Thanks so much for the info!!!!


----------



## gambler (Jan 9, 2008)

Lewella said:


> The general rule of tumb for Shetlands is that they can carry up to 1/3 of their body weight (including tack and rider) provided the child is a good rider who doesn't flop all over and pull 3x their body weight in a properly balanced cart.
> 
> That said - if the pony acts up and is getting away with things that the child is not skilled enough to correct you the adult can get on that pony for short periods of time to correct that behavior! A mature pony in godo condition is not going to be injured by 10 minutes of an adult on its back doing a correction.
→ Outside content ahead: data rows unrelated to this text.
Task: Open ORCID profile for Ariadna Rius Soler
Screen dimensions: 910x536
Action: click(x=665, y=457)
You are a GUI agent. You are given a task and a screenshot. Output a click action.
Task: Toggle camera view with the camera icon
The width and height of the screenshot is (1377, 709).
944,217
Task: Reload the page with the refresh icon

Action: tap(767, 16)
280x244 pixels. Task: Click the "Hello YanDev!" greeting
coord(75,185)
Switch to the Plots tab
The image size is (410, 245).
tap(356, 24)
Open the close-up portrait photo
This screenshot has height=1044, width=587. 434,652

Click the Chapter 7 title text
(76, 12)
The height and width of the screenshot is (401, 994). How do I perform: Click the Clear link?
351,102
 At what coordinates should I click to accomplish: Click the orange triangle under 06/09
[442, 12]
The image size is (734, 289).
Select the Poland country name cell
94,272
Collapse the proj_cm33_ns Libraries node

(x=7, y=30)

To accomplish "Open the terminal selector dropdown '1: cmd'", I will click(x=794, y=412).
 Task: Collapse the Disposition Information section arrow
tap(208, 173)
how much does the average 11 hand pony weigh?


----------



## Lewella (Jan 9, 2008)

Depends on how they are built. A weight tape will give you a ball park figure.


----------



## gambler (Jan 9, 2008)

gambler said:


> Lewella said:
> 
> 
> > The general rule of tumb for Shetlands is that they can carry up to 1/3 of their body weight (including tack and rider) provided the child is a good rider who doesn't flop all over and pull 3x their body weight in a properly balanced cart.
> ...






I have heard of 11 h weighing between 350-550 lbs. That is a big span, lol.


----------



## Lewella (Jan 9, 2008)

Yep, it all depends on how they are built! The weight range can be pretty wide.


----------



## jleonard (Jan 11, 2008)

I rode a shetland in France who I believe was about 11 hands, definently no bigger. She was not a modern built mare, but of the slightly stockier variety. She had no problem with me and I weigh about 110 lbs, so depending on the build, your pony should be ok for your child for quite a while weight wise.


----------



## gambler (Jan 12, 2008)

jleonard said:


> I rode a shetland in France who I believe was about 11 hands, definently no bigger. She was not a modern built mare, but of the slightly stockier variety. She had no problem with me and I weigh about 110 lbs, so depending on the build, your pony should be ok for your child for quite a while weight wise.






That is what I am hoping!! Miranda is very petite, so I think she will be able to ride him forever, lol! Bullet is arriving today and we are all soooo excited. He is going to be her barrel and gymkhana pony. Yesterday I got him a purty bridle and purple lead and halter and purple Navajo pad. He is gonna be one stylin' pony.


----------